4) Kobbie Mainoo (Manchester United): €800k to €55m (+€54.2m)
One of few bright spots for United in a difficult season, and he was bright enough to earn a place in Gareth Southgate’s England squad and then the team at Euro 2024, where Europe stood up and took notice of a midfielder with absurd confidence and ability on the back of just 35 senior appearances for his club.

Fingers crossed he remains injury free and Ineos can source him a worthy midfield partner, because we could be about to see something really special.

 

3) Jude Bellingham (Real Madrid) : €120m to €180m (+€60m)
The La Liga Player of the Season and a Champions League winner, it’s fair to say Jude Bellingham enjoyed his first season at Real Madrid.

And he’ll soon be able to rely on Kylian Mbappe to lessen a goalscoring burden that he took on his shoulders as though it’s a scarf made of butterfly wings and meringue. Rather less cool in an England shirt this summer, but scored a worldy of an overhead kick and looked understandably knackered.

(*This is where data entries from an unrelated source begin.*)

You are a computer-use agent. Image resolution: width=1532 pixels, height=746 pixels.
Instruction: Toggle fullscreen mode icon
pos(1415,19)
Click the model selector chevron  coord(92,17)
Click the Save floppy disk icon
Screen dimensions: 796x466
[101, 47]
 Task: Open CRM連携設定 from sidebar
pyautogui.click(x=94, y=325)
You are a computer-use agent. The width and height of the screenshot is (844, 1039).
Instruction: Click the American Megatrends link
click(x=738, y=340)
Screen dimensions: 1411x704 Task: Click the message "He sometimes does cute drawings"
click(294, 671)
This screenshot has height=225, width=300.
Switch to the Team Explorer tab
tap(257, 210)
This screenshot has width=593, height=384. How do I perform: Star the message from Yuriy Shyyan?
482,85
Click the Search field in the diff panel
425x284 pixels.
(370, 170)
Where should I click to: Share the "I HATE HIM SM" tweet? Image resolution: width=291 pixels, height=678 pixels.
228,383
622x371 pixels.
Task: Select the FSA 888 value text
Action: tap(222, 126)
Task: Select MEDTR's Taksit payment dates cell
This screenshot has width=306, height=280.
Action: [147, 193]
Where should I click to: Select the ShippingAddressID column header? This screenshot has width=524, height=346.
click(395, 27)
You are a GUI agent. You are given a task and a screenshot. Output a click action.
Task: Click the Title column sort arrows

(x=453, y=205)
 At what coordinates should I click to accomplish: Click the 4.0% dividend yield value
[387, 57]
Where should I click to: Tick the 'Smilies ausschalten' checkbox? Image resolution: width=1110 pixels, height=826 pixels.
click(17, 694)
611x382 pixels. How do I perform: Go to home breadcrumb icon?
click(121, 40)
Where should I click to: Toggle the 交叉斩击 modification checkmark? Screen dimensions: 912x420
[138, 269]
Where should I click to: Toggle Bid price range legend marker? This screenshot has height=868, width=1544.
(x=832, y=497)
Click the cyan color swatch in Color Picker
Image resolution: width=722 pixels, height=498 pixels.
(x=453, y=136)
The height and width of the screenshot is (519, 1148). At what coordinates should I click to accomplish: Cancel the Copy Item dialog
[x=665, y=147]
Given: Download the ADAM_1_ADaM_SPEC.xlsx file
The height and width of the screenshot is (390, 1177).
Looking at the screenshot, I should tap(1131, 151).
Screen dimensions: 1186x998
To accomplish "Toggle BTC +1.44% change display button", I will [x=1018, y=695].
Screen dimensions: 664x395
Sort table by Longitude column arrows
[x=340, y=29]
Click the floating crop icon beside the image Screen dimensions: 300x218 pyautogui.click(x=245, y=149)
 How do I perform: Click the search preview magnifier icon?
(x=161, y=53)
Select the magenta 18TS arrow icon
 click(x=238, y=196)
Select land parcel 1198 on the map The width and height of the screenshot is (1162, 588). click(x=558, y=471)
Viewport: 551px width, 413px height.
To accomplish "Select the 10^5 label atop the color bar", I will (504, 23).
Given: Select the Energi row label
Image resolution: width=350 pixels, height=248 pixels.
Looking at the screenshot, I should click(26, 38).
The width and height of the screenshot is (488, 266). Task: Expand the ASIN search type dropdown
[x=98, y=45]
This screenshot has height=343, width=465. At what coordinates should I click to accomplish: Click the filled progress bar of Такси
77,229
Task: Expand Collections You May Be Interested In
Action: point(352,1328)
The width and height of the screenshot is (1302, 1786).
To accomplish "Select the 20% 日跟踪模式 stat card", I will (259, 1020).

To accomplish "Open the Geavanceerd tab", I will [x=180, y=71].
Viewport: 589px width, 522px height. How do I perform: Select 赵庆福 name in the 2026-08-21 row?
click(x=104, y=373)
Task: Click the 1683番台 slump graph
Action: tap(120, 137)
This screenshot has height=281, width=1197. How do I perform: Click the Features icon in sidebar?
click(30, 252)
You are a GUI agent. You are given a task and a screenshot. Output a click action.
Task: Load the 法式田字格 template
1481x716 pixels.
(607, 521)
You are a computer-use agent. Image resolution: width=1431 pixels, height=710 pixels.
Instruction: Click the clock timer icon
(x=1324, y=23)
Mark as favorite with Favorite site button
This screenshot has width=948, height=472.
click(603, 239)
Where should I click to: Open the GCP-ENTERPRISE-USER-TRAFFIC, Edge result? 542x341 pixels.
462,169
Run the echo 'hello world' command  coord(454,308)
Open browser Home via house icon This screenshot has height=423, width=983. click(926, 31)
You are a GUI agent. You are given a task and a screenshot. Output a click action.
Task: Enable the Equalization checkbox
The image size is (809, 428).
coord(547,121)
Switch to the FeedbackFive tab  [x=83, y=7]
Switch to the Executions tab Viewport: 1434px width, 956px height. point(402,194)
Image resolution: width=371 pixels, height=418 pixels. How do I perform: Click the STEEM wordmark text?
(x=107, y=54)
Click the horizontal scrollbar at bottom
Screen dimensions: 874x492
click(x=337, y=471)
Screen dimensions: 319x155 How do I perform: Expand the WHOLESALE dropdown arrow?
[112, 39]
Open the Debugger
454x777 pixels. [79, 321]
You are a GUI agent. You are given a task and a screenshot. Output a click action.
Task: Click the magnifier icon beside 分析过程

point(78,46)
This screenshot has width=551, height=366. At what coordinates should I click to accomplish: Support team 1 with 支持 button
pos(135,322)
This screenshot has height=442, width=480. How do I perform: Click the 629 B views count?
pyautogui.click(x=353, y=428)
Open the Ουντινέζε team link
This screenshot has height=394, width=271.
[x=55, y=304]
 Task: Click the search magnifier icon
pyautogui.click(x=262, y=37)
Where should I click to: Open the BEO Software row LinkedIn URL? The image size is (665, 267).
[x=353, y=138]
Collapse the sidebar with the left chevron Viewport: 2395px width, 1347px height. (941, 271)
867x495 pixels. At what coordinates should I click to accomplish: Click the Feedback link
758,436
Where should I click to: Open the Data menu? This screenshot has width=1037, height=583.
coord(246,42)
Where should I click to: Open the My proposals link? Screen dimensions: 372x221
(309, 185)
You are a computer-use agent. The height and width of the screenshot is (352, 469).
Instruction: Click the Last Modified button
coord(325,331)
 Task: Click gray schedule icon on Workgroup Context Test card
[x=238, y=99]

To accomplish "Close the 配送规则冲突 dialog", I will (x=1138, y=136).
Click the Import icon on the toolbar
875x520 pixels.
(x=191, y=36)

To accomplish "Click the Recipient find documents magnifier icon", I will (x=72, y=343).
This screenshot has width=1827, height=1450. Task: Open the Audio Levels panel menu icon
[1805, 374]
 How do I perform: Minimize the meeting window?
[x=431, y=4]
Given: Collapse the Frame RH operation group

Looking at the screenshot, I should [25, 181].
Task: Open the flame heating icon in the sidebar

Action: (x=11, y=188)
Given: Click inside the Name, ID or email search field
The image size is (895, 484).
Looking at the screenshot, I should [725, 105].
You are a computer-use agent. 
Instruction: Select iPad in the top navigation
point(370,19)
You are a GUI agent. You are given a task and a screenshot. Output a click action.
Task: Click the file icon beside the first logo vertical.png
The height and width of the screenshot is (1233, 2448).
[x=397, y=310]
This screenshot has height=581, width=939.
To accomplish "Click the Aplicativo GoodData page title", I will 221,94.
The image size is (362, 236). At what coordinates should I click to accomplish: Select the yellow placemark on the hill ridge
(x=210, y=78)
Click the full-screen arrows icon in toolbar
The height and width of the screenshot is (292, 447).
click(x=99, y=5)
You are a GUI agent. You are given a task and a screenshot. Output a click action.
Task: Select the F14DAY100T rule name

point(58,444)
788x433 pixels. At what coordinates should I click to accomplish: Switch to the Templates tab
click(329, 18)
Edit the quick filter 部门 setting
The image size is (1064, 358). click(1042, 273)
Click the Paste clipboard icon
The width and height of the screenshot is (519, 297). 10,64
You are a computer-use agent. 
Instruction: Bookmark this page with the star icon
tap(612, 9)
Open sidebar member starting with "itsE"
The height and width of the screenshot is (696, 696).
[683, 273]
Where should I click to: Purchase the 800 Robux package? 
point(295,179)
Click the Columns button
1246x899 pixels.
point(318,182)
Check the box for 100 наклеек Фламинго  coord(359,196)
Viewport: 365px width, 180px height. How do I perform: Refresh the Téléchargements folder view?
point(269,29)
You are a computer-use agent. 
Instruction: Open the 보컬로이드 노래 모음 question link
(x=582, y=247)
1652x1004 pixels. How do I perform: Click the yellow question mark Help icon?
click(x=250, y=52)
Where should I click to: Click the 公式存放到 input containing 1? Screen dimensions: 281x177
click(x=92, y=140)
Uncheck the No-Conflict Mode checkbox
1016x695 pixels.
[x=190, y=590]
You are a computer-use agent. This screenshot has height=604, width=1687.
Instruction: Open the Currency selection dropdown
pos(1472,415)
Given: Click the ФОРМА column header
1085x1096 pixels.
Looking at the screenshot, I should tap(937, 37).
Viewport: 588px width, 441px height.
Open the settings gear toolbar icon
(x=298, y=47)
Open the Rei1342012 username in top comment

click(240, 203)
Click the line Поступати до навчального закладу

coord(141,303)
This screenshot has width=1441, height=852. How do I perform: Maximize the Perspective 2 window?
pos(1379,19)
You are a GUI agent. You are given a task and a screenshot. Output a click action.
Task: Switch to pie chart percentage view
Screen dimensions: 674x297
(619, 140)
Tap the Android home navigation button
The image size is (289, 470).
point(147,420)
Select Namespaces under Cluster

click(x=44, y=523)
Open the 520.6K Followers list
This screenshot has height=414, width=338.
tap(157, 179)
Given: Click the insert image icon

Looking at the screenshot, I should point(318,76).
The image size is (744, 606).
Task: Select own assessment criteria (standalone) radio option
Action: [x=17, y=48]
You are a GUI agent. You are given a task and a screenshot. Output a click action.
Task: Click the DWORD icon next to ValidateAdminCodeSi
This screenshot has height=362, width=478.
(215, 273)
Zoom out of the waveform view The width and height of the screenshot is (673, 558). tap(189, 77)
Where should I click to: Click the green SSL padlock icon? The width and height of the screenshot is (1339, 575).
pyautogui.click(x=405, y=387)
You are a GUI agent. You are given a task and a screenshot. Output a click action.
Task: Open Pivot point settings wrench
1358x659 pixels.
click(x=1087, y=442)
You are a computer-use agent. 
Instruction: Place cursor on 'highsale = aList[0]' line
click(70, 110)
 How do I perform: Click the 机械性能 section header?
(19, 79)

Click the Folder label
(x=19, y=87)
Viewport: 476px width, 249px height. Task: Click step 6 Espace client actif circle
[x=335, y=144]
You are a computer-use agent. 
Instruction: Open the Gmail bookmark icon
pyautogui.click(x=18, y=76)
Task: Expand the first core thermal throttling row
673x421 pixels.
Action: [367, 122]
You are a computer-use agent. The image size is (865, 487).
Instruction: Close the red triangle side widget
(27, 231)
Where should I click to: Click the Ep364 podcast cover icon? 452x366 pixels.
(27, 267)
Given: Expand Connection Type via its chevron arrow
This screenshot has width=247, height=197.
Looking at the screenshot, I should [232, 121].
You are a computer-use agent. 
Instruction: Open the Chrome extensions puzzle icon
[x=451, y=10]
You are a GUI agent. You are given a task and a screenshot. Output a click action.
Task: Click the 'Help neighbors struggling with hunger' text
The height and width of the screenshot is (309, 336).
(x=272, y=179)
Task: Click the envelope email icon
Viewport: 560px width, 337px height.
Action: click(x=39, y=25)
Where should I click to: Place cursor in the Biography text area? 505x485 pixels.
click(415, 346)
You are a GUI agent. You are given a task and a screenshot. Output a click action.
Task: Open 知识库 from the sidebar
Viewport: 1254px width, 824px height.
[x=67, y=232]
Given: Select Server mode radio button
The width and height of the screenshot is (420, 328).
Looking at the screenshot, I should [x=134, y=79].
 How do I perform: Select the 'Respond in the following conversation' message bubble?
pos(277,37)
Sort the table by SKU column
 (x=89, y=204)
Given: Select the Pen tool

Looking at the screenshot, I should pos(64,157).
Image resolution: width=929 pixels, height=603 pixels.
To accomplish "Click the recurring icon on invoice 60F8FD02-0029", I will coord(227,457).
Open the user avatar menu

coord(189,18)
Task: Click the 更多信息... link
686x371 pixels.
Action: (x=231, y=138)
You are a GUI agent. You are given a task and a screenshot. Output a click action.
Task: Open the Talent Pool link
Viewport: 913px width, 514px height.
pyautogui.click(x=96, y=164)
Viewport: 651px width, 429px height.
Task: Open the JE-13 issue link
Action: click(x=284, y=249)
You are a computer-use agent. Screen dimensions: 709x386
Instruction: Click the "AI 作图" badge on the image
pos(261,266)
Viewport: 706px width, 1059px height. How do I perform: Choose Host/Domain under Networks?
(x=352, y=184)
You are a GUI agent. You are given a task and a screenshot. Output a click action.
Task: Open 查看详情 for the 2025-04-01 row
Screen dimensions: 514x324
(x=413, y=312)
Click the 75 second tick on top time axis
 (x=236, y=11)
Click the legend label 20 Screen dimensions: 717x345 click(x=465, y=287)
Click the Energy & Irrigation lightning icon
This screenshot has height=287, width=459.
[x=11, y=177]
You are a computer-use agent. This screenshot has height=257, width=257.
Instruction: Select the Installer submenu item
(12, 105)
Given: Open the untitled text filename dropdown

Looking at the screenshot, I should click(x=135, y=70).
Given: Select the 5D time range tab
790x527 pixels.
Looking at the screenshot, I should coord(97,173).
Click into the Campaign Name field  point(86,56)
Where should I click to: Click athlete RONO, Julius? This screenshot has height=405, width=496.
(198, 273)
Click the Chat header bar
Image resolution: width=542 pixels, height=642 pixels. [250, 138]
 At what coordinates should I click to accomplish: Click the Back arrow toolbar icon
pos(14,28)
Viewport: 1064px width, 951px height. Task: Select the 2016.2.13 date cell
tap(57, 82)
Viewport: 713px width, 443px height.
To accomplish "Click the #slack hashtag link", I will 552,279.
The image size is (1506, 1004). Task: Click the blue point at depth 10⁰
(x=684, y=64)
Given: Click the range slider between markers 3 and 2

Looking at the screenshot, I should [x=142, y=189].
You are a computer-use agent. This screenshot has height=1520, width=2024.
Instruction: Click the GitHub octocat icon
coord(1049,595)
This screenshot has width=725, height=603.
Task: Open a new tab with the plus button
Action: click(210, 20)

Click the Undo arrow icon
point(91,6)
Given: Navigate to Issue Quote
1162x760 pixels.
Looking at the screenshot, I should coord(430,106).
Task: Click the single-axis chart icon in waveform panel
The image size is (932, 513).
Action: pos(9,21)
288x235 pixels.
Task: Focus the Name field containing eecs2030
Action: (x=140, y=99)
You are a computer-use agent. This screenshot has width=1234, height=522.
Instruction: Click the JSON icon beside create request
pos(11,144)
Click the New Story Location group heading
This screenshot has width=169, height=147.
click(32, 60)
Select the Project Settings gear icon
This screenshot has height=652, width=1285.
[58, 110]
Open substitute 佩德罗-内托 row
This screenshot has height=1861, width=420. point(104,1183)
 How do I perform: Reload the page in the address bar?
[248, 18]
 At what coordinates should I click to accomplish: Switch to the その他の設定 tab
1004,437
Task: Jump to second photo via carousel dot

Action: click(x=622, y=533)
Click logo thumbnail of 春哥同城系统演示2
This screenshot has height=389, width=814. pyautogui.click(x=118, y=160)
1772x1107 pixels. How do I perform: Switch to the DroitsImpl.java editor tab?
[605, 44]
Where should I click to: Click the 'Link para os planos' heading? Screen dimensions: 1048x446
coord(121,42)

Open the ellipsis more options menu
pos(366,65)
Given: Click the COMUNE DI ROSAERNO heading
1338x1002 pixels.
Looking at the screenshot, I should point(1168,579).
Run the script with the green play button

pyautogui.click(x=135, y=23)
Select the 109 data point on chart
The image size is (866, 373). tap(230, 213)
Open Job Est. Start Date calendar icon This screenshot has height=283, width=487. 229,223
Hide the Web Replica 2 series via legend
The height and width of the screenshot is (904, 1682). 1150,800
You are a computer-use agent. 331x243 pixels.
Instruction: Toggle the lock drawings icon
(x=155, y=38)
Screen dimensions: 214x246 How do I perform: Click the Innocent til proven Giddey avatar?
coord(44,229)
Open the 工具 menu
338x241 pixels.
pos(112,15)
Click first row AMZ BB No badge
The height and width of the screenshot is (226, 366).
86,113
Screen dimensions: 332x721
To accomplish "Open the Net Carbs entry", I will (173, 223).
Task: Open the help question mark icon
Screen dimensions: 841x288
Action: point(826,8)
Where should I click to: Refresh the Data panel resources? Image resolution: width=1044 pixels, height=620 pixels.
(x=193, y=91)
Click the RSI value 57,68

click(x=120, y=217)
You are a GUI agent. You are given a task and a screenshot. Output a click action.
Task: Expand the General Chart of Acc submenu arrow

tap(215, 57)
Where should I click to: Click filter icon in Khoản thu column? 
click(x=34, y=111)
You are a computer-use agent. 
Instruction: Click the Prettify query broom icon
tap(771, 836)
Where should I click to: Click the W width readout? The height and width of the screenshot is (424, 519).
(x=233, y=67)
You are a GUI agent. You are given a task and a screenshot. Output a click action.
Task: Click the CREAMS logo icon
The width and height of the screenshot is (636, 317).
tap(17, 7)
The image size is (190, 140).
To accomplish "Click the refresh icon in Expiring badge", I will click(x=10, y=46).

None of his feats thus far or in the future will surpass his decision to disregard Sir Alex Ferguson’s sweet nothings on his tour of the run-down Manchester United training complex in March 2020. Good call, Jude. Good call.

READ MORE: Can Euro 2024 winner Rodri win the Ballon d’Or ahead of Real Madrid pair?

 

2) Cole Palmer (Chelsea): €15m to €80m (+€65m)
He flew in the face of his teammates’ mediocrity to near enough singlehandedly guide Chelsea to sixth in the Premier League. While most of his fellow Blues at best stagnated and at worst crumbled under the pressure of playing for the club, for much of the season Palmer bore the entire creative load of a £1bn squad with the confidence of a man who’s thrown ten successive apple cores into the living room bin.

Only Erling Haaland (27) scored more than his 22 Premier League goals and no-one had more than his 33 goal contributions. He’s been a wonderful signing and we saw his stock rise further at the European Championships, as his assist for Ollie Wtakins got England through the semi-final and his goal against Spain gave them brief hope in the final.

 

1) Lamine Yamal (Barcelona): €0m to €120m (+€120m)
Umbrella by Rihanna Ft. Jay Z was No.1 when Yamal was born in the summer of 2007. Thierry Henry was moving to Barcelona and Fernando Torres to Liverpool.

“Let’s see what the future holds without comparing him with Messi,” Xavi said when the 16-year-old signed a new contract until 2026 with a £1bn release clause, before mentioning Messi’s name a further four times in his press conference. Everyone’s doing it now, and while we’re trying not to get too ahead of ourselves, Messi certainly wasn’t doing what Yamal is doing at his age.

He’s the youngest ever La Liga goalscorer, the youngest ever to score a goal for Spain and the youngest player to win a European Championship or World Cup. No player has set up more goals at a Euros than Lamal (4) and nobody has ever been directly involved in goals in a quarter-final, semi-final and final before Yamal achieved the feat. €120m would be a snip.